Jensen wurde als Sohn einer jüdischen Polin und eines dänischen Vaters geboren. Er studierte an der University of California, Berkeley (B. A. 1945), am San Diego State University (M. A. 1952) und promovierte 1956 an der Columbia University.
Im Februar 1969 veröffentlichte er im Harvard Educational Review den bis heute kontrovers diskutierten Artikel „How Much Can We Boost I.Q. and Scholastic Achievement?“, in dem er argumentierte, dass der IQ-Unterschied zwischen Schwarzen und Weißen genetisch bedingt sei.
Die Veröffentlichung seines Aufsatzes zur genetischen Bedingtheit von Intelligenz hatte starke Proteste und Todesdrohungen zur Folge.

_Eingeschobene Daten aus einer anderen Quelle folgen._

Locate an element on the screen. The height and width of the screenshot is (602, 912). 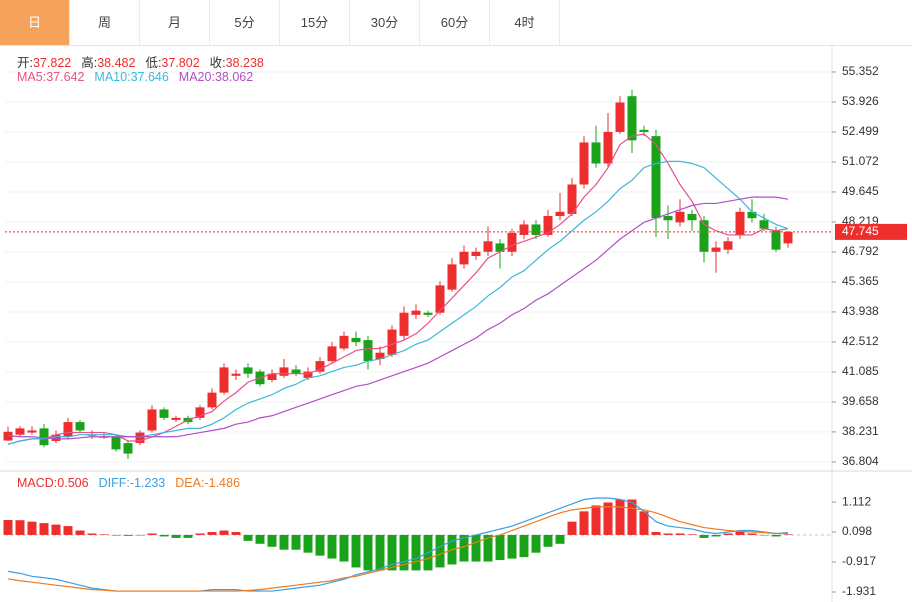
period-tab: 4时 is located at coordinates (525, 22).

Die Universitätsleitung von Berkeley, wo er lehrte, zeigte sich ebenfalls empört und untersagte ihm die weitere Verbreitung des Artikels. Jensen durfte auch nicht auf die zahlreichen Beschwerdebriefe antworten. Die Kontroverse drehte sich daher zum einen um Rassismus, zum anderen aber auch um die Freiheit der Wissenschaften.
Der Paläontologe Stephen Jay Gould griff 1981 Jensens These in seinem Werk „Der falsch vermessene Mensch“ (im Original „The Mismeasure of Man“) scharf an.